Эренбург в своих воспоминаниях рассказывает, что, когда Мандельштама арестовали врангелевцы и посадили в одиночку, он начал стучать в дверь, а на вопрос надзирателя, что ему нужно, ответил: «Вы должны меня выпустить, я не создан для тюрьмы!»
Вряд ли есть на свете люди, созданные для тюрьмы. Но все люди в той или иной мере наделены способностью к адаптации, умением приспосабливаться к любым условиям существования. Мандельштам этой способности был лишен начисто. В отличие от того же Ходасевича, который даже свой предсмертный стон собирался «облечь в отчетливую оду» и много в этом преуспел, Мандельштам органически не был приспособлен к тому, чтобы остаться вне Истории. Это было для него страшнее тюрьмы.

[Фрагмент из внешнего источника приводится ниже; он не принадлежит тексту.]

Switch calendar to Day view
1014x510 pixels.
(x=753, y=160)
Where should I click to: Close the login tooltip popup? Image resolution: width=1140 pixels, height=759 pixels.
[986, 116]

Есть великая славянская мечта о прекращении истории в западном значении слова… Это — мечта о всеобщем духовном разоружении, после которого наступит некоторое состояние, именуемое «миром». Мечта о духовном разоружении так завладела нашим домашним кругозором, что рядовой русский интеллигент иначе не представляет себе конечной цели прогресса, как в виде этого неисторического «мира». Еще недавно сам Толстой обращался к человечеству с призывом прекратить лживую и ненужную комедию истории и начать «просто» жить. В «простоте» — искушение идеи «мира»:
Жалкий человек…
Чего он хочет?.. Небо ясно,
Под небом места много всем.Навеки упраздняются, за ненадобностью, земные и небесные иерархии. Церковь, государство, право исчезают из сознания как нелепые химеры, которыми человек от нечего делать, по глупости, населил «простой», «Божий» мир и, наконец, остаются наедине, без докучных посредников, двое — человек и Вселенная:
Против неба, на земле,
Жил старик в одном селе…Мысль Чаадаева — строгий перпендикуляр, восстановленный к традиционному русскому мышлению. Он бежал, как чумы, этого бесформенного рая.
((О. Мандельштам. «Петр Чаадаев».))
Приведенный отрывок отчасти объясняет ужас Мандельштама перед необходимостью жить вне истории, природу его неприспособленности к этому внеисторическому существованию.
Толстой мог жить вне истории, потому что в его распоряжении была другая вечность, гораздо более прочная: Царство Божие.
Для Мандельштама не было другой вечности, кроме Истории. Эта зыбкая земная вечность была ему дороже «десяти небес».
Впрочем, когда исчезает вечность, у художника остается еще одно, последнее прибежище, последняя гарантия нерасторжимости его связи с истиной: совесть.